Dire plus et mieux que mes six prédécesseurs sur ce petit, mais tellement agréable, opus de l'immense Ursula le Guin serait plus qu'audacieux : à peu près impossible !

Une fois encore, l'autrice de l'inégalable La main gauche de la nuit et du très politique - dans la meilleure acception du mot - Les dépossédés nous embarque vers les rives lointaines de la planète Hain pour les premiers essais humains - et Ô! combien périlleux - du Churten, une technologie aussi nouvelle qu'hasardeuse permettant une sorte de transilience instantanée entre deux points distants de l'espace-temps, un mode transport d'une complexité inouïe à définir convenablement, y compris lorsque l'on est un expert scientifique originaire d'Anarès. Et cela donne à peu près cela :

"- En langage profane, le churten peut-être considéré comme un déplacement opéré dans le champ virtuel afin d'obtenir cohérence relationnelle en matière d'expérimentabilité transilientielle, [...]."

Vous n'avez rien compris ? Rassurez-vous, vous n'êtes pas les seuls, à commencer par ces courageux et candides premiers aventuriers de "L'histoire des Shobies", et qui entame donc ce recueil intitulé et intégralement consacré à L'Effet Churten. Tout ce qui est à retenir, c'est que l'on ne voyage pas instantanément sans dommages ni risque. c'est ce à quoi ces explorateurs intrépides vont se trouver confrontés, et de se trouver à deux doigts de s'y perdre corps et âmes.

======

Exercice 1:
Recopiez les enregistrements situés entre la ligne contenant "The image size" et la fin des enregistrements, bornes incluses et demandes comprises, en décalant de 139 chaque coordonnée figurant dans les réponses. Laissez les images hors de votre réponse.

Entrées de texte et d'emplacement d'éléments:
======

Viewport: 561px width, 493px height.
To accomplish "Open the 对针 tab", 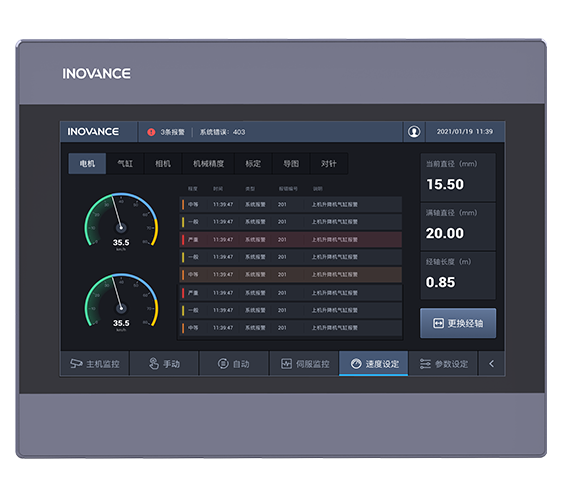I will 328,163.
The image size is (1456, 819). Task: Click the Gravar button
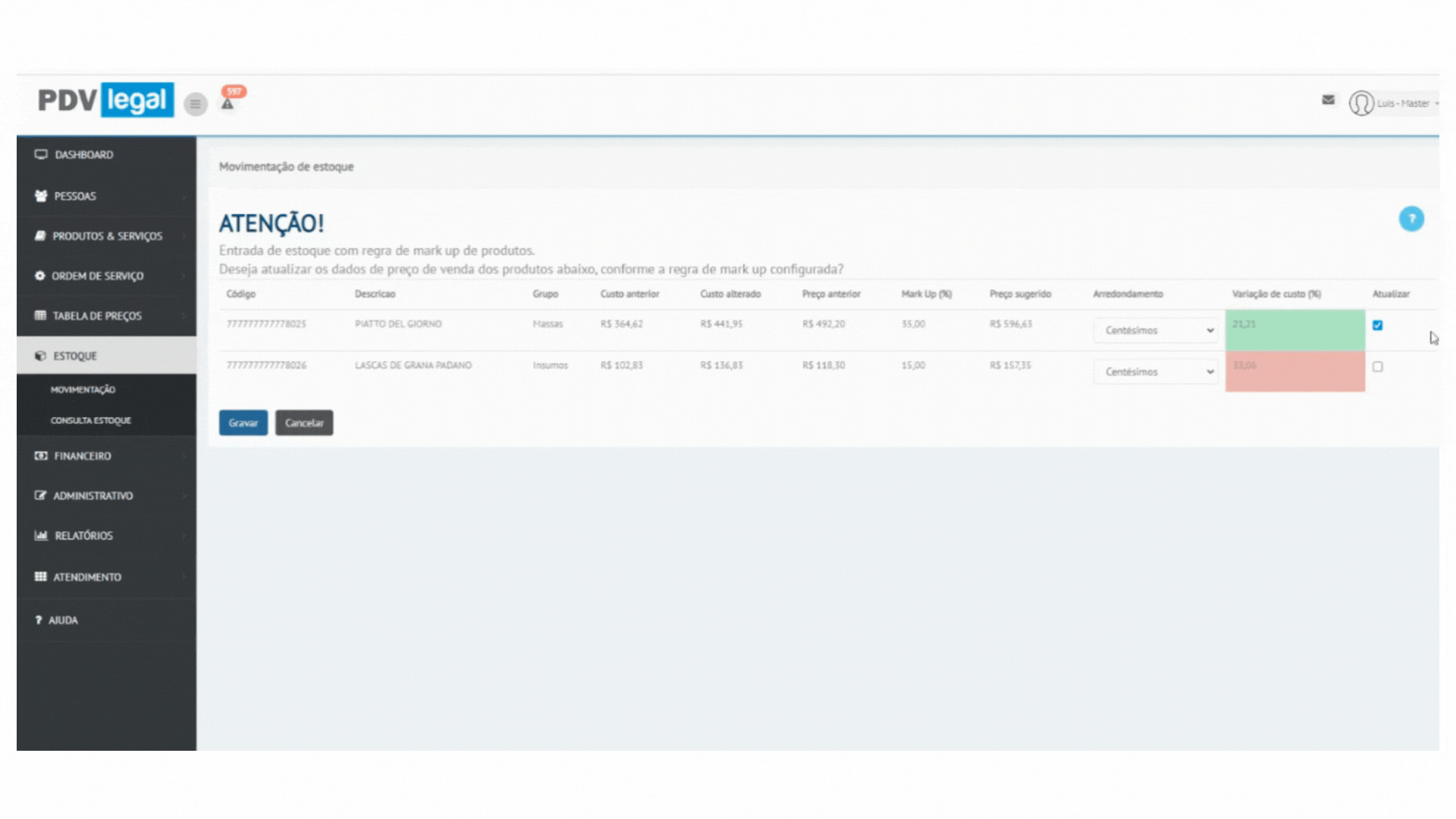coord(243,423)
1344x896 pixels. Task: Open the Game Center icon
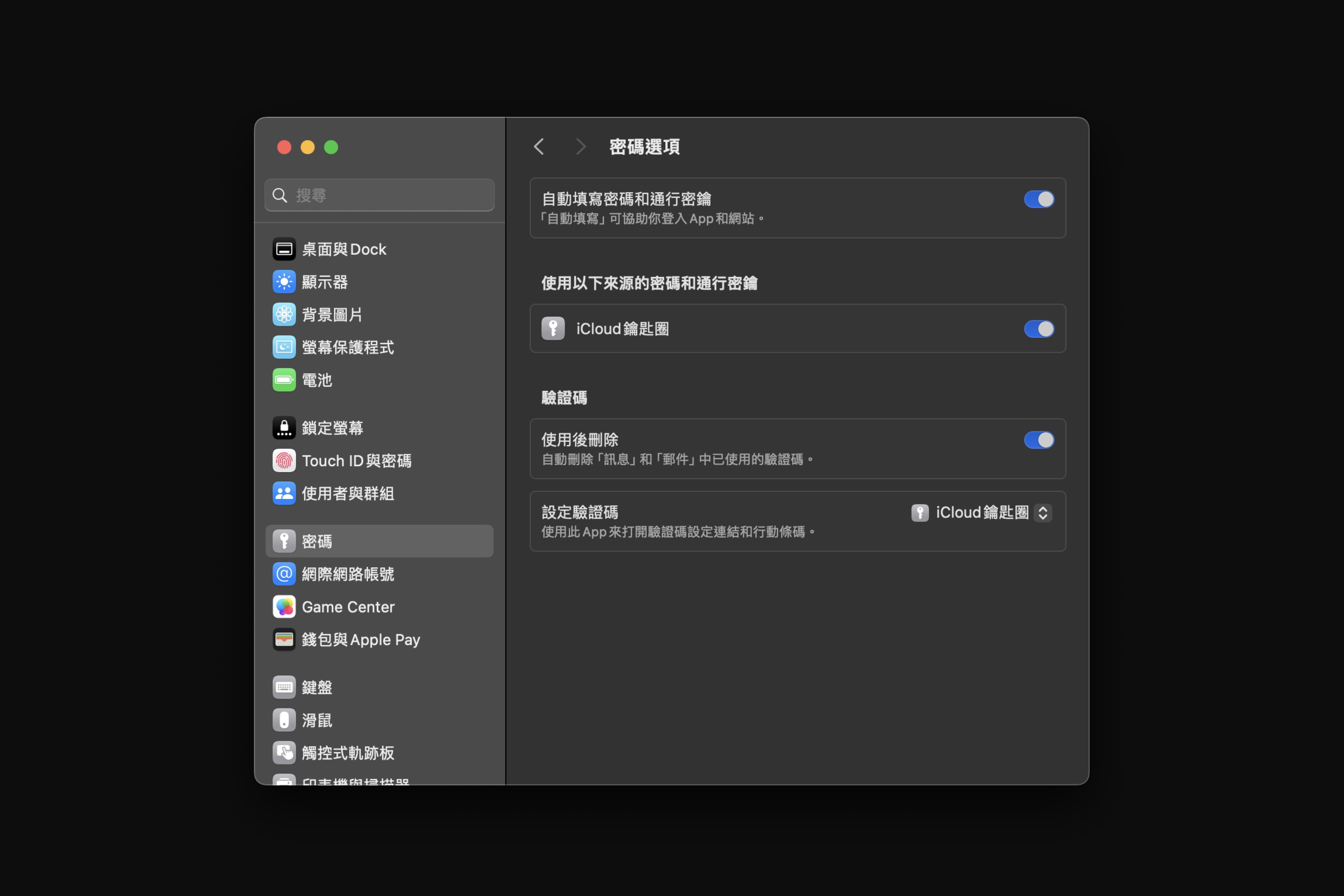(x=284, y=607)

======

Exercice 2:
Selon le texte sur L'Effet Churten, quel récit ouvre le recueil ?

Réponse rédigée 1:
The image size is (1456, 819). Task: Click the Gravar button
coord(382,562)
1344x896 pixels. Task: Open the Game Center icon
(x=423, y=746)

Réponse rédigée 2:
« L'histoire des Shobies ».